O personagem central, Robert Ledgard (interpretado por Antonio Bandeiras, que volta a filmar com o diretor depois de 20 anos), é um bem-sucedido cirurgião plástico. Após a trágica morte de sua esposa, que teve o corpo todo incinerado depois de um acidente, ele inicia uma delirante busca pela ‘pele perfeita’, utilizando a fria filosofia de que os fins justificam os meios. E a sua obsessão não para por aí, embora negue, nosso Dr. Frankenstein, do mundo moderno e tecnológico, começa a recriar sua mulher – e detalhe: utilizando um homem como cobaia. Burlando princípios éticos da medicina e escondendo suas fontes da comunidade científica, Ledgard mistura DNA humano com suíno e dá um passo gigantesco em suas pesquisas, obtendo uma pele com rigidez e resistência à dor – o Super-Homem que se cuide!

Ironias à parte, a história tão futurista se passa no sugestivo ano de 2012. No palacete bizarro do médico, mais precisamente em um dos seus salões, uma belíssima mulher desperta atenção e atiça nossa curiosidade: Vera, a cobaia (interpretada pela atriz Elena Anaya). Nela, ele testa a pele artificial e mantém um exercício de voyeurismo.  As respostas, como de praxe, vêm numa cena de volta ao passado – que esclarece, ao mesmo tempo, a loucura de Robert e o desconforto da ‘belezinha plástica’. O fato de que ele está tentando recriar a sua mulher por meio da ciência, é mais do que evidente. Mas, como na outra cena, a evidência é só a derme – uma primeira camada.

::::::

Tarefas e exercícios:
(a) De acordo com o trecho do texto, qual atriz interpreta Vera?
(b) Transcreva do trecho do texto a passagem que começa em "O personagem central, Robert" e termina em "que se cuide!", inclusive.

::::::

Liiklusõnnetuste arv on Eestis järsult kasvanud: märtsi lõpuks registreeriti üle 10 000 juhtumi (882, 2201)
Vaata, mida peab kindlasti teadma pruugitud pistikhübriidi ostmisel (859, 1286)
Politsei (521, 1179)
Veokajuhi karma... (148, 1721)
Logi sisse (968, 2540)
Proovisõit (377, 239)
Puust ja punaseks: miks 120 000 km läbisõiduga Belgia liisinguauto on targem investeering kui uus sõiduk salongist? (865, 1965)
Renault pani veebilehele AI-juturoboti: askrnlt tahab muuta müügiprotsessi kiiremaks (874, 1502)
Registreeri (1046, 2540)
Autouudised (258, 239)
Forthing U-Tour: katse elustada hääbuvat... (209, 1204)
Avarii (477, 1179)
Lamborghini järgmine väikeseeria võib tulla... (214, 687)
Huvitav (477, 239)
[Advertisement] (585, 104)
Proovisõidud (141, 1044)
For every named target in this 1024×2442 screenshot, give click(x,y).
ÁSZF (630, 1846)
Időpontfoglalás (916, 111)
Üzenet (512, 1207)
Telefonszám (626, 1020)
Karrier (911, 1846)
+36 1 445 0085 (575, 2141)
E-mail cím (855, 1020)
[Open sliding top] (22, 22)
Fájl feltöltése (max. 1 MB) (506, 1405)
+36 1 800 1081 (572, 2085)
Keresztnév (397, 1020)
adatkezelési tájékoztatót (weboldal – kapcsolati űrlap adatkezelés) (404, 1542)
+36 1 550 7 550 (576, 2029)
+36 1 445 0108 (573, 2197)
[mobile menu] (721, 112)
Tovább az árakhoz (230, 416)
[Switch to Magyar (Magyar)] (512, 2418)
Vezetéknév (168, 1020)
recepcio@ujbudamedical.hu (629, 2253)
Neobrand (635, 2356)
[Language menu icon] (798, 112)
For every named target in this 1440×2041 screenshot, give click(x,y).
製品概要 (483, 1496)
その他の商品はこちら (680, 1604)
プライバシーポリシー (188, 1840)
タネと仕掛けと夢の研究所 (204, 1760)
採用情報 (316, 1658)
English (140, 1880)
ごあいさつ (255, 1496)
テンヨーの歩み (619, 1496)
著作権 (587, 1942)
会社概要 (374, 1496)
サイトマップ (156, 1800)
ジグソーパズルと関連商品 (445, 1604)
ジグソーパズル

::::::

Respostas por tarefa:
(a) Elena Anaya.

(b)
O personagem central, Robert Ledgard (interpretado por Antonio Bandeiras, que volta a filmar com o diretor depois de 20 anos), é um bem-sucedido cirurgião plástico. Após a trágica morte de sua esposa, que teve o corpo todo incinerado depois de um acidente, ele inicia uma delirante busca pela ‘pele perfeita’, utilizando a fria filosofia de que os fins justificam os meios. E a sua obsessão não para por aí, embora negue, nosso Dr. Frankenstein, do mundo moderno e tecnológico, começa a recriar sua mulher – e detalhe: utilizando um homem como cobaia. Burlando princípios éticos da medicina e escondendo suas fontes da comunidade científica, Ledgard mistura DNA humano com suíno e dá um passo gigantesco em suas pesquisas, obtendo uma pele com rigidez e resistência à dor – o Super-Homem que se cuide!